2. Use of tobacco/nicotine-containing products within one month of Screening Visit or during study.
3. Subjects using any prescription drugs except hormonal contraception or herbal supplements within four weeks prior to the Screening Visit or any OTC drugs/vitamins within 72 hours prior to first dose of study medication.
4. Use of cannabis or any CBD-containing product within 4 weeks of Screening Visit or during the study.
5. Positive result for the presence of Hepatitis B surface antigen (HBsAg), Hepatitis C virus antibodies (HCV-Ab), or human immunodeficiency virus (HIV) antibodies.
6. Positive drug screen for ethanol, cocaine, Delta 9-tetrahydrocannabinol (THC), barbiturates, amphetamines, benzodiazepines, and opiates.
7. Any clinically significant condition or abnormal findings at the Screening Visit that would, in the opinion of the investigator, preclude study participation or interfere with the evaluation of the study treatment.
8. Any skin disease or condition, including eczema, psoriasis, melanoma, acne or contact dermatitis, scarring, imperfections, lesions, tattoos or discoloration that may affect treatment application, application site assessments, or affect absorption of the study drug.

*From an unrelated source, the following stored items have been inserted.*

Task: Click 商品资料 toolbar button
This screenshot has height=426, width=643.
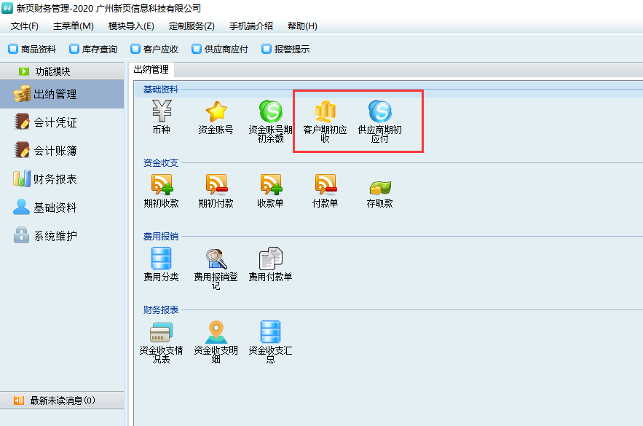Action: (32, 50)
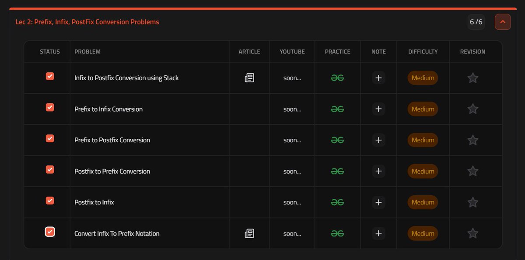Star Convert Infix To Prefix Notation for revision
Image resolution: width=525 pixels, height=260 pixels.
click(x=473, y=233)
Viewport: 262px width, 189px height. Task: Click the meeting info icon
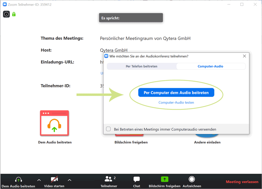7,14
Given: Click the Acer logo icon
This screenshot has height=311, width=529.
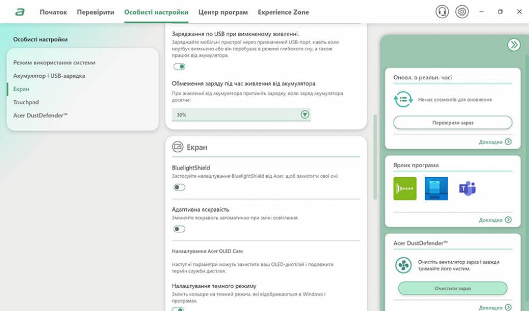Looking at the screenshot, I should [x=20, y=12].
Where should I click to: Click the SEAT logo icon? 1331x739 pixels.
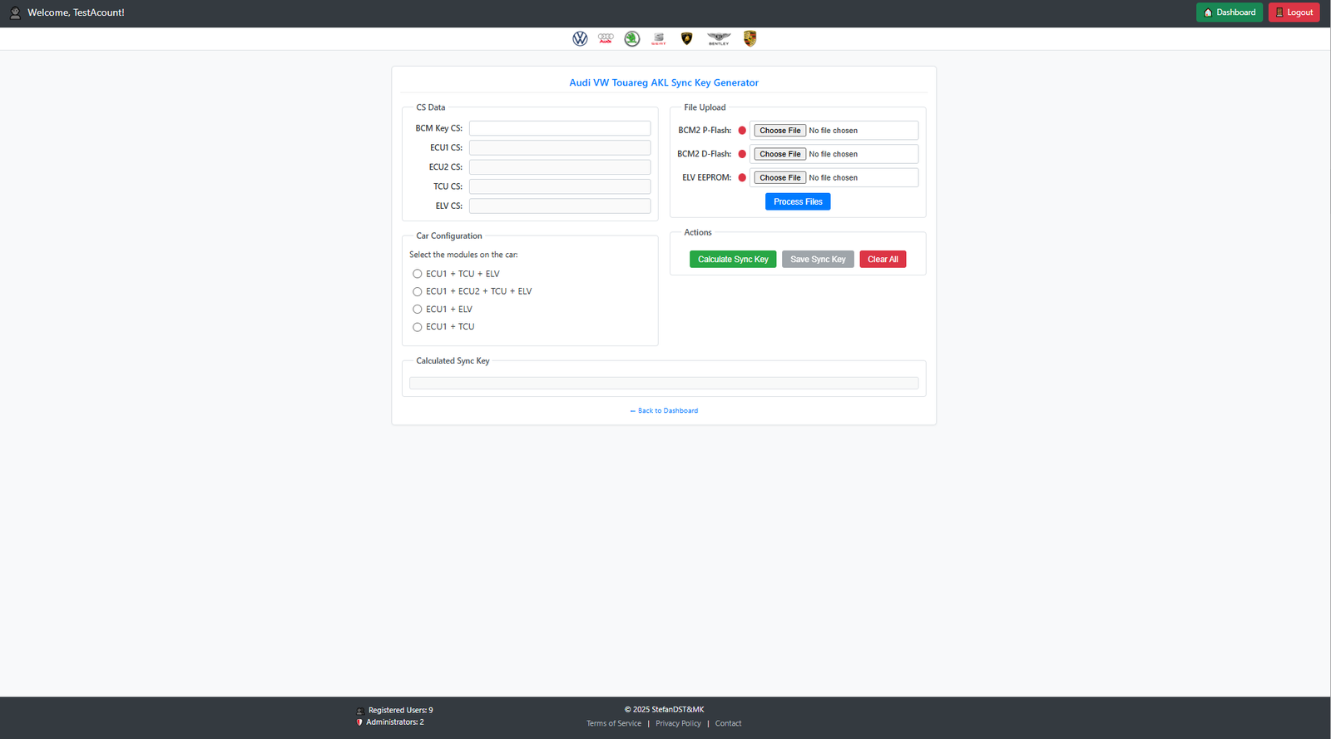point(659,39)
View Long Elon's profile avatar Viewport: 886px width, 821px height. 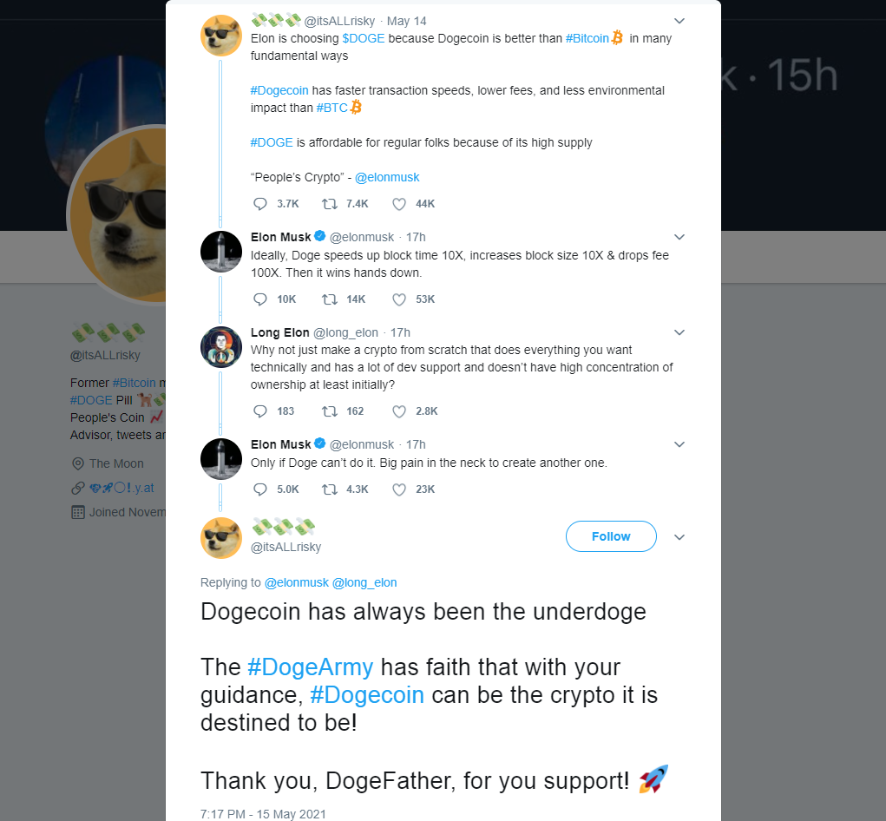click(x=221, y=347)
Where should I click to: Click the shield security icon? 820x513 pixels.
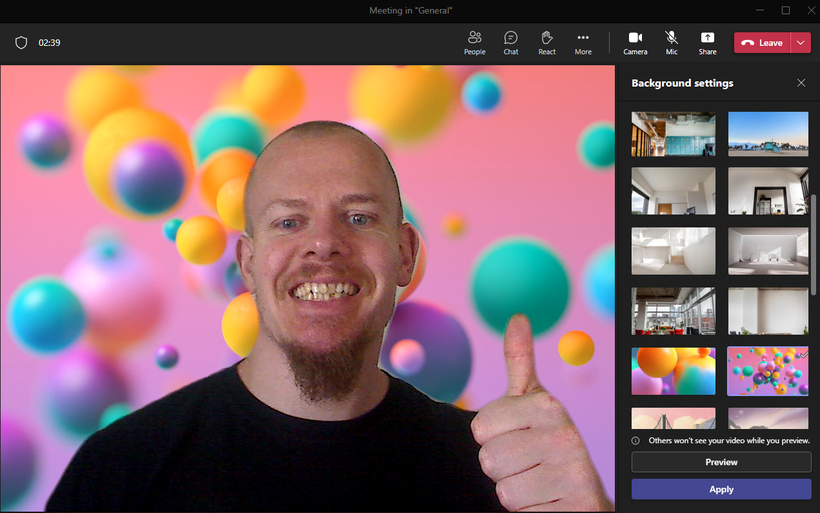21,43
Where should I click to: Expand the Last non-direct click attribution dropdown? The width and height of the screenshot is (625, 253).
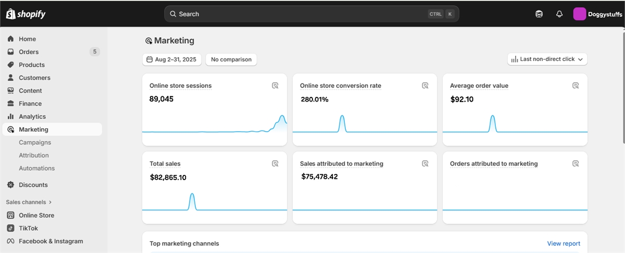pos(547,59)
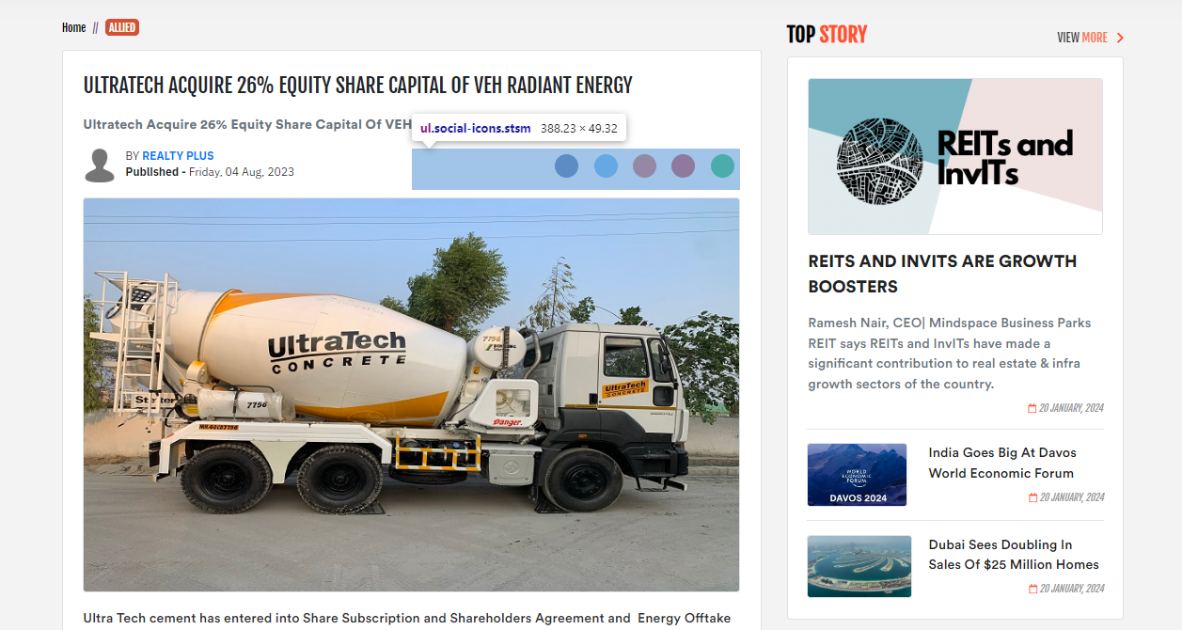Screen dimensions: 1182x630
Task: Click the teal green social share circle
Action: (722, 166)
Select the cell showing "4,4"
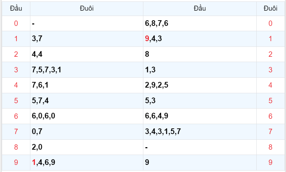This screenshot has width=286, height=172. pos(37,55)
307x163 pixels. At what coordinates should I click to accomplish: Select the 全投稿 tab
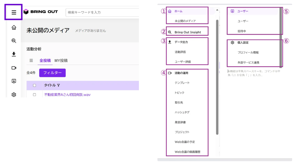45,61
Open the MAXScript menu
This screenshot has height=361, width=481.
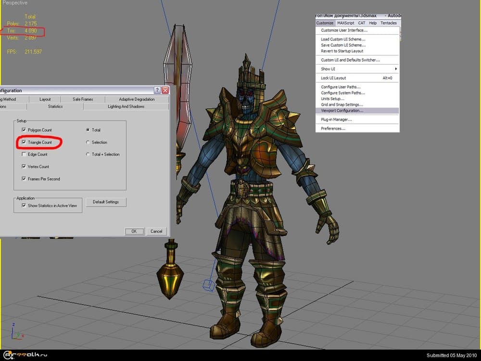coord(346,23)
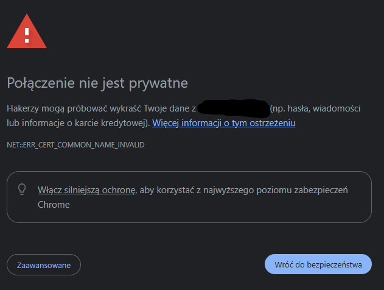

9. Use of cosmetics on the shoulder/upper arms or thighs, during the study period.
10. History of significant allergic condition, significant drug-related hypersensitivity, or allergic reaction to any adhesives, compound, or chemical class related to ZYN002 or its excipients.
11. Has taken grapefruit products within the last four weeks or during the study.
12. History of treatment for, or evidence of alcohol or drug abuse within the past year or regular alcohol consumption exceeding an average of two units of alcohol per day until the End of Study Visit.
13. History or current diagnosis of a significant psychiatric disorder that would, in the opinion of the investigator, affect the subject’s ability to comply with the study requirements.
14. Has suspected or confirmed cardiovascular disease.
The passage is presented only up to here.